→ **Source text**:
····················
Tuesday, August 16, 2011
Investors Find T. Rowe's Call Center the Most Satisfying
Reported by Neil Anderson, Managing Editor
T. Rowe Price's [see profile]
call center is the most satisfying to investors. That's one of the findings of the 2011 Investment Call Center Satisfaction Survey
released today by Prime Performance
The Denver-based firm surveyed 2,359 investors who talked to call center representatives at one of nine broker-dealers and mutual fund firms: E-Trade
, Fidelity [see profile]
, JPMorgan [see profile]
, Merrill Lynch
, Schwab [see profile]
, TD Ameritrade
, Vanguard [see profile]
, Wells Fargo [see profile]
and T. Rowe.
With "net satisfaction" of 80 percent -- 81 percent of investors who called were satisfied and one percent were unsatisfied -- T. Rowe topped the list overall, followed by Schwab at 77 percent and Vanguard at 76 percent, and compared to a 71 percent average for all nine firms.
"T. Rowe Price, Charles Schwab and Vanguard score high in satisfaction because they are able to meet their clients' transactional and emotional needs," stated Jim Miller
, president of Prime Performance. "They score well in making clients feel their business is important, effectively meeting their needs and minimizing the effort required by clients."
In the study Prime Performance also broke the results down by age, income and wealth, and examined investors' satisfaction with specific parts of their calls.
Company Press Release
T. Rowe Price leads other major investment call centers in client satisfaction according to the Prime Performance 2011 Investment Call Center Satisfaction Survey released today.
Prime Performance data shows that T. Rowe Price clients give the firm a Net Satisfaction Score of 80 percent, followed by Charles Schwab, 77 percent and Vanguard, 76 percent. The average Net Satisfaction Score for the nine firms included in the survey is 71 percent. A Net Satisfaction Score is the percent of satisfied customers minus the percent of dissatisfied ones. A score of 100 percent is perfect.
These findings and others come from the Prime Performance 2011 Investment Call Center Satisfaction Survey. The survey polled 2,359 clients of nine major investment firms who recently spoke to a call center representative. The nine investment firms include; E-Trade, Fidelity Investments, JP Morgan Chase, Merrill Lynch, Charles Schwab, T. Rowe Price, TD Ameritrade, Vanguard and Wells Fargo/Wachovia.
In addition to the highest overall satisfaction score, T. Rowe Price had the highest scores in a number of key demographic categories. T. Rowe Price ranked highest among Gen X and Gen Y clients, clients with net worth of less than $500,000, clients with income of $75,000 or more and among men. Charles Schwab followed in overall client satisfaction, while leading among Boomer and Pre-Boomer clients as well as with clients with net worth $500,000 or more. Vanguard scored third highest in overall satisfaction and first in several other key client measures. TD Ameritrade scored highest in satisfaction among women and clients with income below $75,000.
····················
→ **To-do list**:
**A.** Copy out the passage of the call center survey article word for word, beginning at the words "Company Press Release" and stopping after "Survey released today.".
**B.** Name every firm that the call center survey article assigns its own net satisfaction percentage, and give each firm's figure.
The material that comes after this point has no connection to the call center survey article.
····················
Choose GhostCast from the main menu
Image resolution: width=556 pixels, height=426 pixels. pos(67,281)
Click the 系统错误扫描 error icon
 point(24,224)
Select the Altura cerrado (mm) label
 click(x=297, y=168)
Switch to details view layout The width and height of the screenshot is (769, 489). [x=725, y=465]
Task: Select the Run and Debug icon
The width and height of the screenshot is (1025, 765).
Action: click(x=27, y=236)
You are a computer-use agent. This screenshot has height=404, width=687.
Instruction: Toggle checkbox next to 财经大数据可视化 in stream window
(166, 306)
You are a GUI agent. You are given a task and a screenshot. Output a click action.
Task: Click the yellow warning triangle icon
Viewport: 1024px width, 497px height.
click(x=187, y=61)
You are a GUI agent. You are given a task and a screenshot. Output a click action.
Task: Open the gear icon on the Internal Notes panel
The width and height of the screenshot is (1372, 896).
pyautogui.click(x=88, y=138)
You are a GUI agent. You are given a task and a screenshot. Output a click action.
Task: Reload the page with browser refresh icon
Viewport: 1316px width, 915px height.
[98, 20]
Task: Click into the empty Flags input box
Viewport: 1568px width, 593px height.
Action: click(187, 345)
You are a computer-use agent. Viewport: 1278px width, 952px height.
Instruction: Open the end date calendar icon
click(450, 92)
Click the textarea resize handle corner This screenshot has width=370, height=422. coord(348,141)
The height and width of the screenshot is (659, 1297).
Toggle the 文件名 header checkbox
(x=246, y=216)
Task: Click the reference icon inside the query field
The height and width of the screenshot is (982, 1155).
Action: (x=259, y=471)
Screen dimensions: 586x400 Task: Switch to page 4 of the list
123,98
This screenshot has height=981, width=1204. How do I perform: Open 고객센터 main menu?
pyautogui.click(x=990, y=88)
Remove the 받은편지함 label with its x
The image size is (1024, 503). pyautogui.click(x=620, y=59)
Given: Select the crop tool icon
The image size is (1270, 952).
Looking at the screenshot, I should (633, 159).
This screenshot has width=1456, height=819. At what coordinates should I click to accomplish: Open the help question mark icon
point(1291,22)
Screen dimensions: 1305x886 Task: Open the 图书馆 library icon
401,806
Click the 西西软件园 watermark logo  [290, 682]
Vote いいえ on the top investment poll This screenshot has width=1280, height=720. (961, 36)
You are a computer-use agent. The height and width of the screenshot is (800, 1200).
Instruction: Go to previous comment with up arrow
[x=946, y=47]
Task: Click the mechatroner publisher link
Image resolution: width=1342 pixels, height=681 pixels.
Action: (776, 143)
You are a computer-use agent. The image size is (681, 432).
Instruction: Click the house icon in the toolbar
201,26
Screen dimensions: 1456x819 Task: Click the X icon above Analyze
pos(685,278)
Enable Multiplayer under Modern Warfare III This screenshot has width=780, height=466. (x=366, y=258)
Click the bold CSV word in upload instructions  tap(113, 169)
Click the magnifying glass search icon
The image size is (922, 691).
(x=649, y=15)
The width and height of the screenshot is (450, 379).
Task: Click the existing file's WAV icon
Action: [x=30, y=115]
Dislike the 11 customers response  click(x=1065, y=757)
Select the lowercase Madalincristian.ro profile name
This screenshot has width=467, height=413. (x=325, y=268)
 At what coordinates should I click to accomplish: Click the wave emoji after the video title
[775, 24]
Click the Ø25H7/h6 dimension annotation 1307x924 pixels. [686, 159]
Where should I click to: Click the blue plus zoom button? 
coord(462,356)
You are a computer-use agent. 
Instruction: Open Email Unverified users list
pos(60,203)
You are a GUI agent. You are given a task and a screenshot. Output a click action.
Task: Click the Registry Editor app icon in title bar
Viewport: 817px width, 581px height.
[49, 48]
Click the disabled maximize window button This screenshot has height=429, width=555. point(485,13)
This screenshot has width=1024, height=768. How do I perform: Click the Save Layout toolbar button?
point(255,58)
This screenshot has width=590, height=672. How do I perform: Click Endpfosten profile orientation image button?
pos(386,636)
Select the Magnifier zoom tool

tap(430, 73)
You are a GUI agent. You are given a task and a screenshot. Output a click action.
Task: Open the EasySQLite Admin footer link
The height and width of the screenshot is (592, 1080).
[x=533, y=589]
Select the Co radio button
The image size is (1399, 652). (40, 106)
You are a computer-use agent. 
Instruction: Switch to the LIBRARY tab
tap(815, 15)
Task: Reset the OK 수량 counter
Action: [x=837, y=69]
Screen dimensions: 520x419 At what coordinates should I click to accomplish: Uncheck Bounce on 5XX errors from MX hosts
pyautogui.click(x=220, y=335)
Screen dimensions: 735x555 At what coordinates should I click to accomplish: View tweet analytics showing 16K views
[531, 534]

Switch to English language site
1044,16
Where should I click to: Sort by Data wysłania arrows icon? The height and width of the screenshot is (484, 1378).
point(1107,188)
····················
→ **Solved problems**:
**A.**
Company Press Release
T. Rowe Price leads other major investment call centers in client satisfaction according to the Prime Performance 2011 Investment Call Center Satisfaction Survey released today.

**B.**
- T. Rowe Price: 80 percent
- Charles Schwab: 77 percent
- Vanguard: 76 percent